##### Trecho para leitura #####

A partir do processo de desinstitucionalização psiquiátrica, os serviços substitutivos têm sido a principal porta de entrada para as pessoas que buscam o atendimento em saúde mental.
O modelo hospitalocêntrico de atendimento em saúde mental começa a ser criticado a partir a década de 70, momento em que violência e as práticas de exclusão tornaram-se evidentes. Em meados dos anos 80, a influência da psiquiatria italiana corrobora com o final da ditadura no Brasil e abre espaço para novas formas de intervenção nesta área.
A proposta sanitarista em saúde mental, que visava tirar os doentes mentais da cidade ou limpá-la dos loucos foi cedendo lugar à idéia de desinstitucionalização. E, para que ocorra a substituição deste modelo de tratamento baseado no isolamento, faz-se necessária a construção e a oferta de procedimentos e serviços que possam dar conta desta demanda. Estes serviços deverão funcionar como o contraponto do hospital psiquiátrico, ocupando locais abertos, onde a equipe interdisciplinar reflita sobre o diagnóstico e sobre as possibilidades do uso de recursos terapêuticos – psicofarmacológicos e psicoterápicos.

##### Dados disponíveis #####

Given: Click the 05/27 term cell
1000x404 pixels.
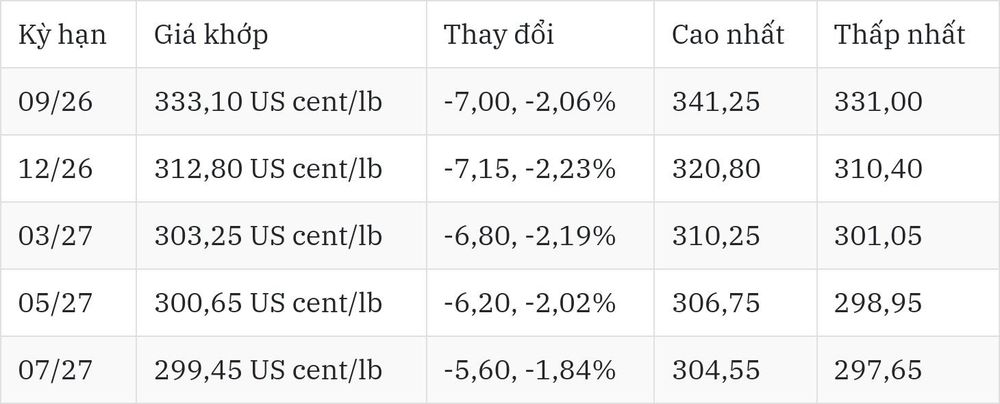Looking at the screenshot, I should click(x=55, y=303).
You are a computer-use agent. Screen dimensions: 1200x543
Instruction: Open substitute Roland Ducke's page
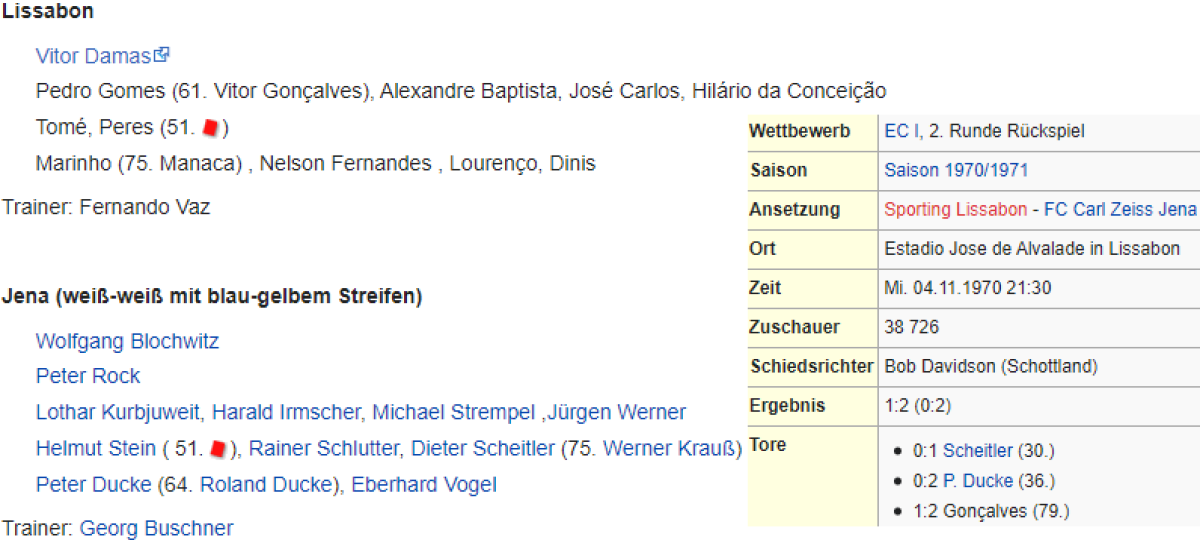coord(265,485)
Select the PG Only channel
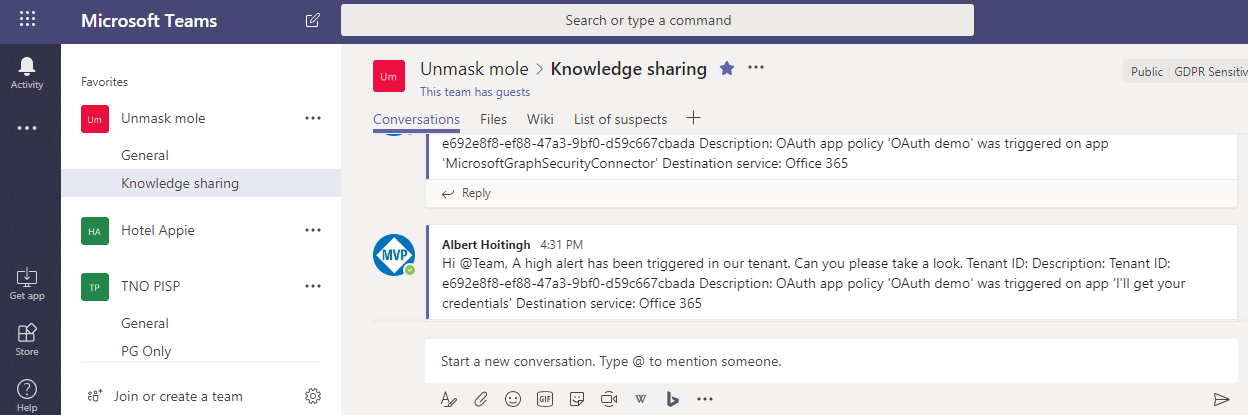Image resolution: width=1248 pixels, height=415 pixels. click(x=146, y=351)
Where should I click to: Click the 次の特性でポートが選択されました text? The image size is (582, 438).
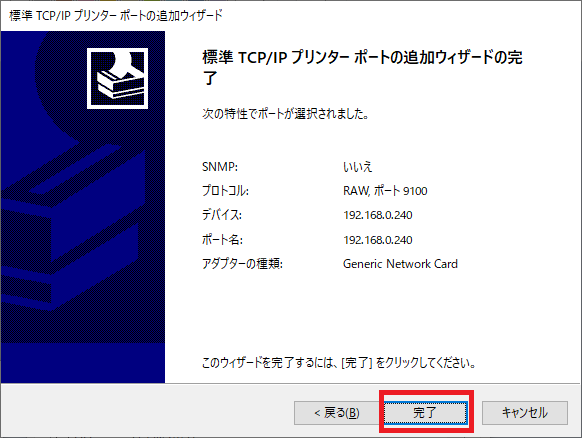[x=285, y=114]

#####

• _O que produzir_
Copie sem alterações a parte do trecho sobre desinstitucionalização psiquiátrica que começa nas palavras "O modelo hospitalocêntrico" e termina logo após "intervenção nesta área.". Baseie-se unicamente no trecho.

• _Solução_
O modelo hospitalocêntrico de atendimento em saúde mental começa a ser criticado a partir a década de 70, momento em que violência e as práticas de exclusão tornaram-se evidentes. Em meados dos anos 80, a influência da psiquiatria italiana corrobora com o final da ditadura no Brasil e abre espaço para novas formas de intervenção nesta área.